1962 war still haunts India    

By Rekha Bhattacharjee

October 20, 2017 marked 55 years since the defining border conflict of 1962 ruptured India’s relations with China. The tragic memory of that military humiliation and the crippling of India’s first Prime Minister Jawaharlal Nehru still haunt the country.

“The scar of 1962 runs through India’s heart,” a Chinese diplomat and scholar on India had said with genuine feeling, “and have not fully healed.”

Historical memories have a life of their own and the injured national psyche is not easy to repair. This has been reflected during the years of border negotiations with China. China and India in 1954 concluded a friendly “Panchsheel;” the five principles of ‘peaceful coexistence;’ under which India recognised Chinese rule in Tibet.

Prime Minister Nehru persistently backed China’s entry into the United Nations. His vision was for a cooperative global order and cordial relations with China were the cornerstone. He promoted this vision and trusted China with the ”˜Hindi Chini Bhai Bhai’ (Indians and Chinese are brothers)!

The Chinese aggression of 1962 put an end to India’s aspirations of becoming a great Asian power and of Nehru establishing himself as a world leader. In the annals of history, the 1962 war was a “Himalayan blunder!” China first claimed Ladakh, then crudely laid claim to the whole of the North East Frontier Agency (now Arunachal Pradesh province), although Chinese Premier Chou En Lai had affirmed to Nehru that the Chinese would respect the eastern boundary.

Defence Minister Krishna Menon decided to take action. The decision came while Nehru was in Colombo and Foreign Secretary M J Desai was in Washington, seeking US assistance against China. Without consulting parliament or the cabinet, Menon took the critical historical decision to launch Operation Leghorn, sending out written orders to forcibly throw out Chinese troops from the Thogla ridge. Nehru, Menon and the Indian army had conceived the Forward Policy, comprising a set of policy doctrines for territorial and border disputes, placing emphasis on securing control of disputed areas by invasion and annexation, or the creation of compliant buffer states.

The Chinese thought India would try to annex Tibet, soon after the Dalai Lama had been given asylum in India. The Indian leadership did not expect the Chinese use of force across the Himalayas. The Chinese crossed Bomdila, after which just 90 kilometres remained between them and Assam. There was no Indian army to prevent their progress – Tezpur in Assam was about to fall! General P N Thapar, then chief of the Indian army, informed Nehru of Tezpur’s imminent fall but, getting no response, immediately resigned, on November 9, 1962.

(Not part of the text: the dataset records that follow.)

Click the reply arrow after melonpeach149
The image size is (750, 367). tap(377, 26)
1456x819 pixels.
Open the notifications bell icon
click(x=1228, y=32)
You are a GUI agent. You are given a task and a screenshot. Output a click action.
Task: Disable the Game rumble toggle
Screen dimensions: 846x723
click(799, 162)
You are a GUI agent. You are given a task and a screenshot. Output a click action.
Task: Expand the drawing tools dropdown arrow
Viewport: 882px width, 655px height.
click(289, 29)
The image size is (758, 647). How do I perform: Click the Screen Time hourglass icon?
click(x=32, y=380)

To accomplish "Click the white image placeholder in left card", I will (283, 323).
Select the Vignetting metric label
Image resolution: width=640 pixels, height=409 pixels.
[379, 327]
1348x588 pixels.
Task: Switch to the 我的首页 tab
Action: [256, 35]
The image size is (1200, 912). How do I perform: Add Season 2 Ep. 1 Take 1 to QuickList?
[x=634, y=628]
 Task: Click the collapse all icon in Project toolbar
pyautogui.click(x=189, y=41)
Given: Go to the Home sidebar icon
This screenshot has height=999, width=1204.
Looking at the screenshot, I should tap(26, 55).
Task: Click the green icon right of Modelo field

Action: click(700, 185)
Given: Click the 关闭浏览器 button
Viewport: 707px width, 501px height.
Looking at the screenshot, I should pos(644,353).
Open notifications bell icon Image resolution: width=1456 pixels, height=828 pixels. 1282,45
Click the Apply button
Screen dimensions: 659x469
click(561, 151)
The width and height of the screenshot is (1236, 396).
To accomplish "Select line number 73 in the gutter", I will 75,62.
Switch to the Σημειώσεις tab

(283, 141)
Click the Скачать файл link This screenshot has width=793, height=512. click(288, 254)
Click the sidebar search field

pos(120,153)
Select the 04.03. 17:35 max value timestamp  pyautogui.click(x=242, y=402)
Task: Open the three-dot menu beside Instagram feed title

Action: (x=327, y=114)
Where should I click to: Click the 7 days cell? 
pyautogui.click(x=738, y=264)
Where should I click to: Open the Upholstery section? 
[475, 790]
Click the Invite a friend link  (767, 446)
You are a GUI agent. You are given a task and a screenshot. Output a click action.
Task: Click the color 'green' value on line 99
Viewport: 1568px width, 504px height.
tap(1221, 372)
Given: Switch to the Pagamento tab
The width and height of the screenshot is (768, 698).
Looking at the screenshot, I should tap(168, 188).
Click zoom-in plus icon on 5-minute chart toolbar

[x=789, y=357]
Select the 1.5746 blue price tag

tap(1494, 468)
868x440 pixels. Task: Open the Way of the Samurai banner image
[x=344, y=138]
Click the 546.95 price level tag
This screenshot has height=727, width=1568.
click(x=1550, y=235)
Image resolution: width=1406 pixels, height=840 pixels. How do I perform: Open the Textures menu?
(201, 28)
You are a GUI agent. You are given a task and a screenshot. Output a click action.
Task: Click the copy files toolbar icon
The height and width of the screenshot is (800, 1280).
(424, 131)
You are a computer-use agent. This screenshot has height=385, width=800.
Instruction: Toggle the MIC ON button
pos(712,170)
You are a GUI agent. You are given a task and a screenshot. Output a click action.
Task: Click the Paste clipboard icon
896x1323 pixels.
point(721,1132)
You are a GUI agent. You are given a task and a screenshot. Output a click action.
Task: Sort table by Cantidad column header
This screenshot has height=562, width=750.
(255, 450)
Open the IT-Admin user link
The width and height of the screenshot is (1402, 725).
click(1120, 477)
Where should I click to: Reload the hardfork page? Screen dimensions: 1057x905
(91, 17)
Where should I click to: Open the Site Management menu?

“Nehru made a mistake and a deadly one at that. History does not forgive anyone. It has not forgiven Krishna Menon or Nehru. For history, it was a Himalayan blunder,” said Mrinal Talukdar, a senior journalist from that era. For New Delhi, what mattered was Nehru’s “Forward policy,” while the army fighting the Chinese did not have enough troops, no roads, rations, warm clothing for the hills or ammunition. Nehru’s ”˜forward policy’ had backfired, badly.

At midnight on November 20, China announced that the Chinese Frontier Guards would cease-fire along the Sino Indian border on November 21. Why did the Chinese leave? Apparently, because they had only wanted to teach India a lesson. ”˜Hindi Chini Bhai Bhai’ dissolved into aggression and distrust. For the Northeast, the scars of 1962 are still alive and painful. For India it crippled the Indian army, which took years to recover. Nehru never recovered from the 1962 war and died a broken man in 1964.